Dois estudos da Faculdade de Medicina da Universidade do Porto (FMUP), recentemente publicados na revista Clinical Research in Cardiology, identificam lacunas nas recomendações atuais para diagnosticar deficiência de ferro em doentes com insuficiência cardíaca, sugerindo a sua revisão à luz dos dados mais recentes.
“A melhoria do processo de identificação dos doentes que beneficiam da suplementação de ferro pode contribuir para reduzir o risco de internamento e morte associado a esta condição, que continua a ser uma das principais causas de mortalidade em Portugal”, afirmam os investigadores da FMUP.
Atualmente, estas diretrizes, baseadas em análises ao sangue à ferritina e saturação da transferrina, orientam a suplementação de ferro, um componente essencial para a produção de glóbulos vermelhos e para a respiração celular, cruciais para a contração do músculo cardíaco.
“Em doentes com deficiência de ferro, verifica-se um risco aumentado de internamento e mortalidade por insuficiência cardíaca, sendo que a suplementação de ferro mostrou ser eficaz na redução desse risco. Contudo, uma classificação inadequada dos doentes como tendo défice de ferro pode levar a suplementações desnecessárias em alguns casos e, simultaneamente, à exclusão de doentes que poderiam beneficiar do tratamento”, explicam os autores.
O papel da ferritina e um marcador para reduzir mortalidade
O primeiro artigo, liderado pelo médico e investigador Francisco Vasques-Nóvoa, explorou o papel da ferritina, uma proteína utilizada como marcador das reservas corporais de ferro, em doentes com insuficiência cardíaca aguda internados.

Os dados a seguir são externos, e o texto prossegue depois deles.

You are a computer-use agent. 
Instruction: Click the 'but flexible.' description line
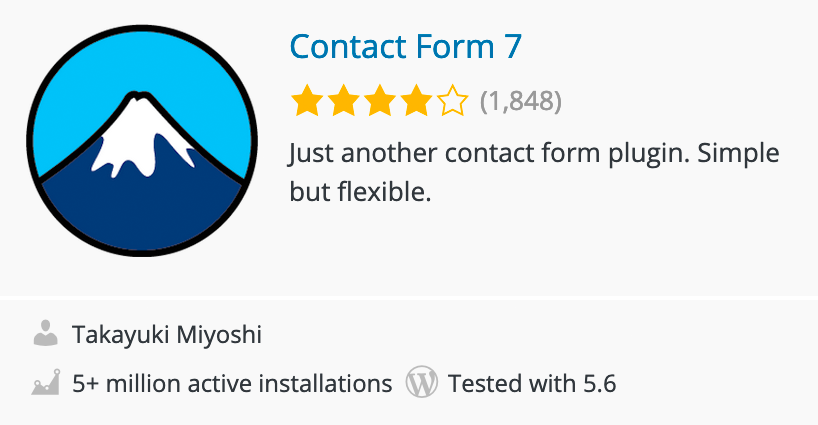[360, 191]
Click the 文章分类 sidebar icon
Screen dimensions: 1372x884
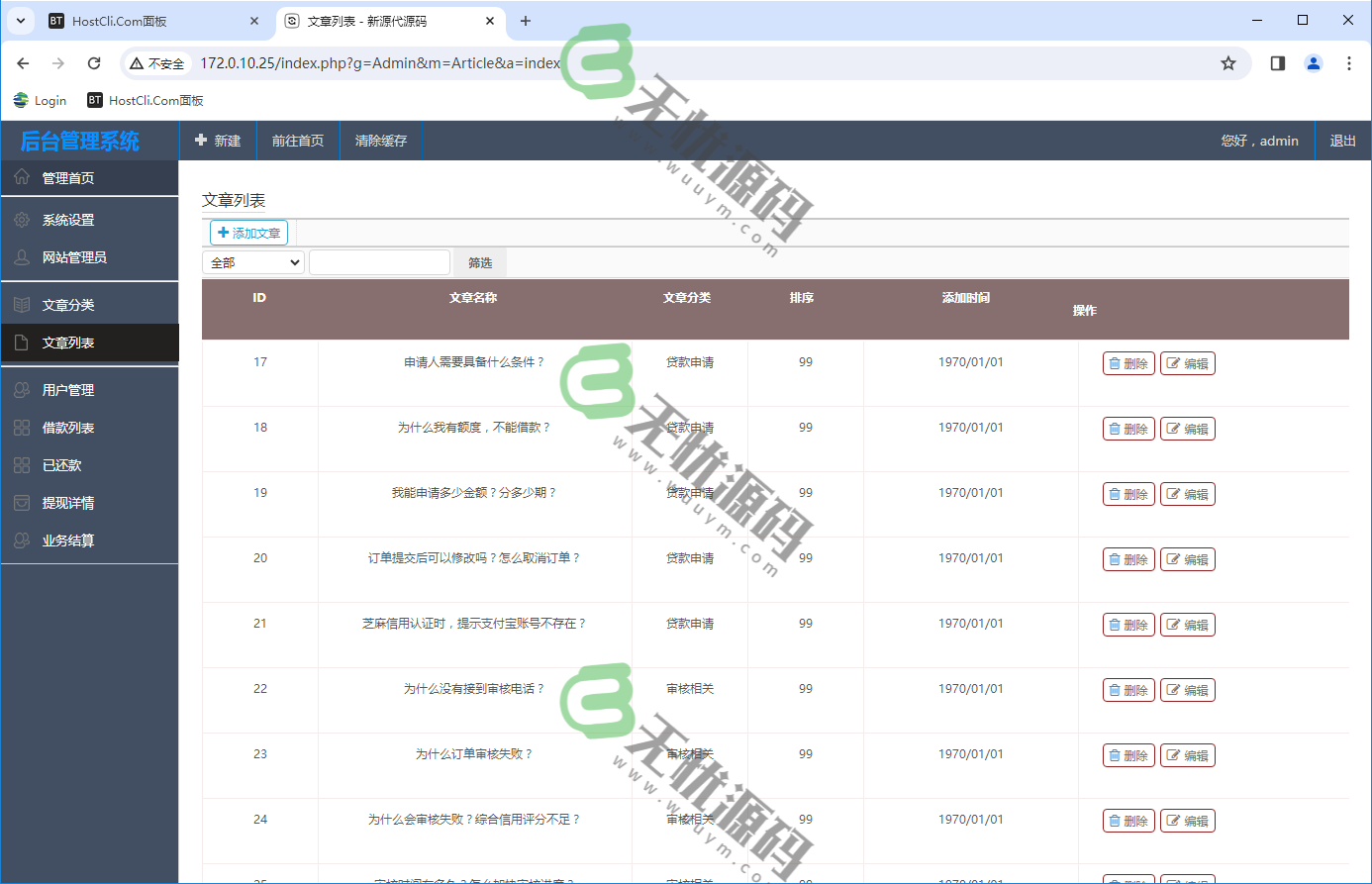[x=23, y=304]
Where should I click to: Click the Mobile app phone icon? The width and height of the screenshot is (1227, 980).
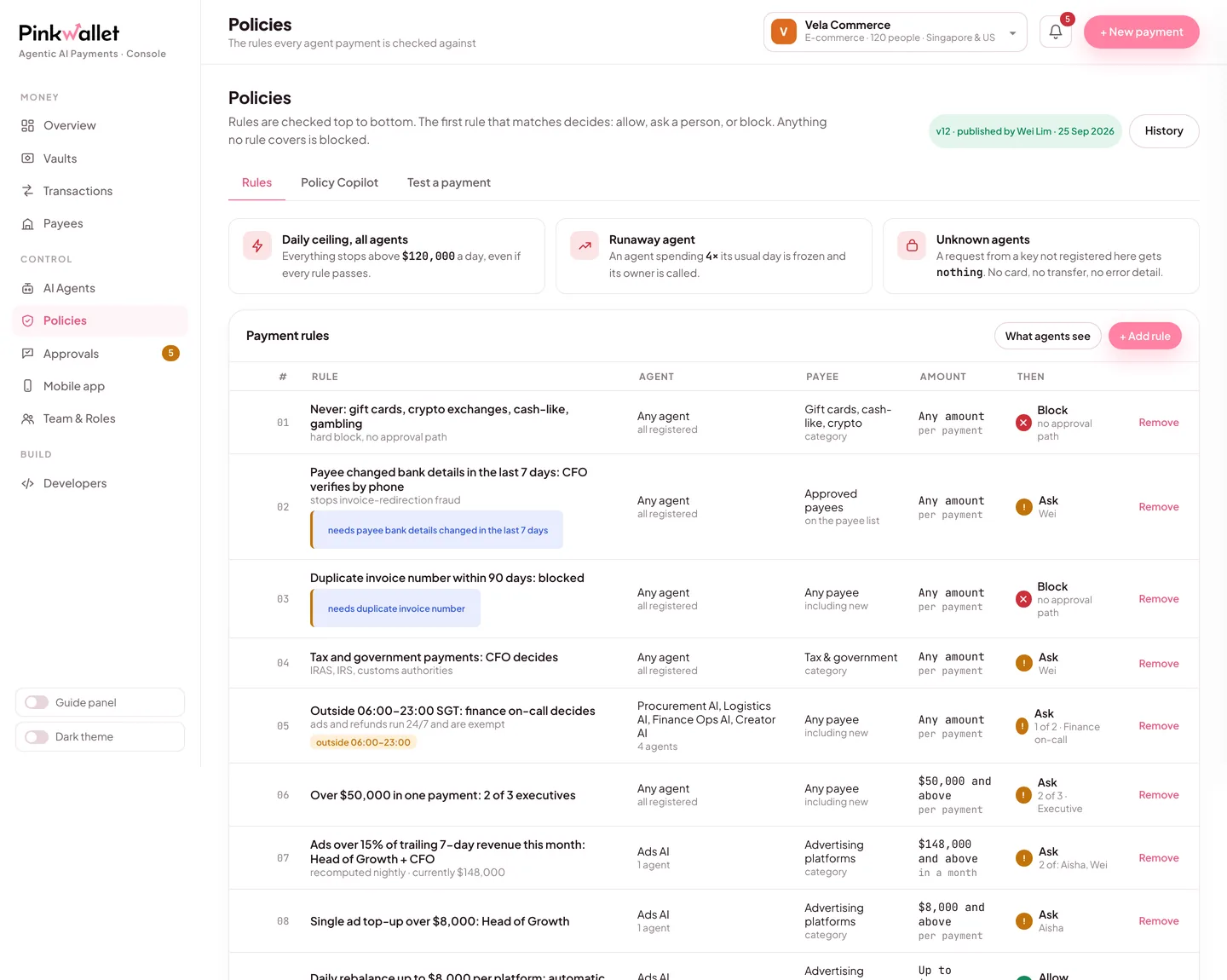pos(28,386)
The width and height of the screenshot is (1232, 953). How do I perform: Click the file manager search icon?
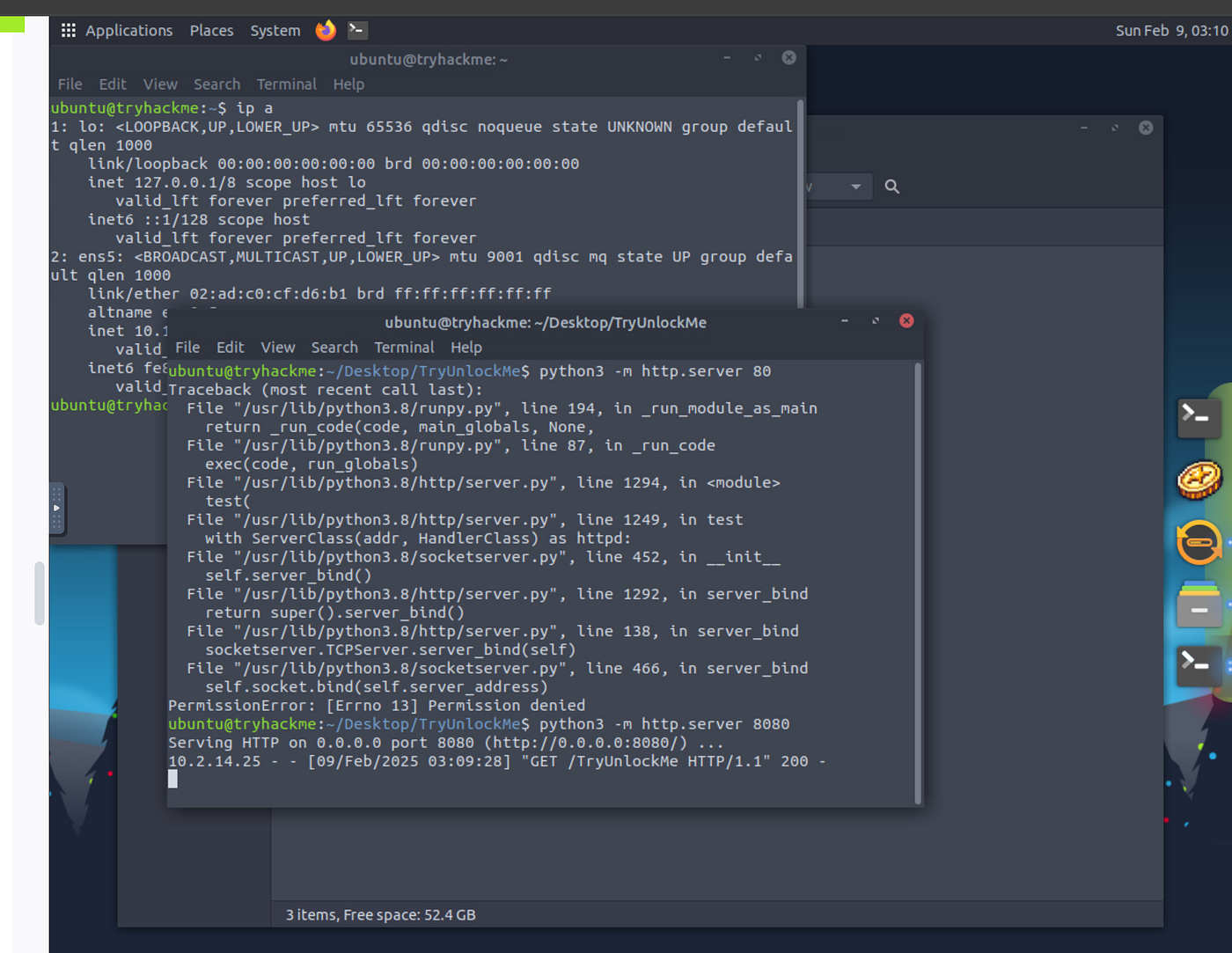(891, 187)
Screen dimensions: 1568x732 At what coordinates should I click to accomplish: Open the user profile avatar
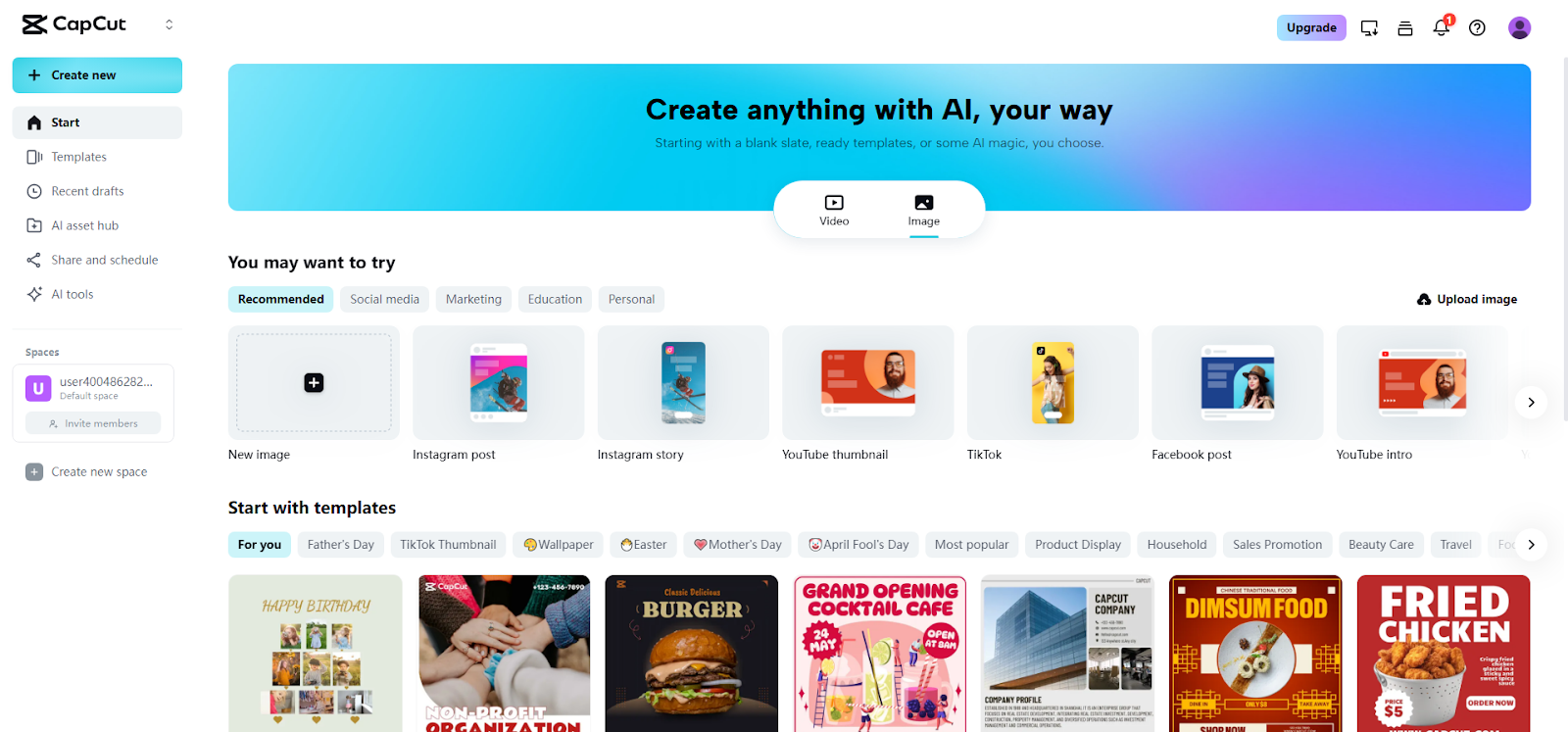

Com base numa coorte de 526 doentes do registo EDIFICA (Estratificação de Doentes com InsuFIciência CArdíaca Aguda), o estudo revelou que, em casos de agravamento da insuficiência cardíaca, especialmente quando existe inflamação, a ferritina deixa de ter utilidade para identificar a deficiência de ferro. Pelo contrário, nestas circunstâncias, os níveis elevados de ferritina no sangue emergem como um dos principais indicadores de mau prognóstico entre os marcadores associados ao metabolismo do ferro.
O segundo artigo, liderado pelo médico e investigador Pedro Marques, em colaboração com a Universidade de McGill (Montreal, Canadá), avaliou o melhor marcador para identificar os doentes com insuficiência cardíaca que beneficiam de suplementação de ferro, no que diz respeito à redução de internamentos e mortalidade de causa cardiovascular.
“O estudo concluiu que a saturação da transferrina, a proteína responsável pelo transporte do ferro no sangue, é o marcador mais fiável para diagnosticar défice de ferro, quando é inferior a 20%, sendo o mais adequado para orientar a terapêutica de suplementação. Também neste estudo, foi demonstrada a fraca utilidade da ferritina na identificação de doentes que beneficiam de suplementação de ferro”, indicam os investigadores.
As conclusões dos dois artigos destacam a necessidade rever os critérios para identificação de défice de ferro nestes doentes, tanto em contextos agudos de internamento como em casos de doença crónica estável.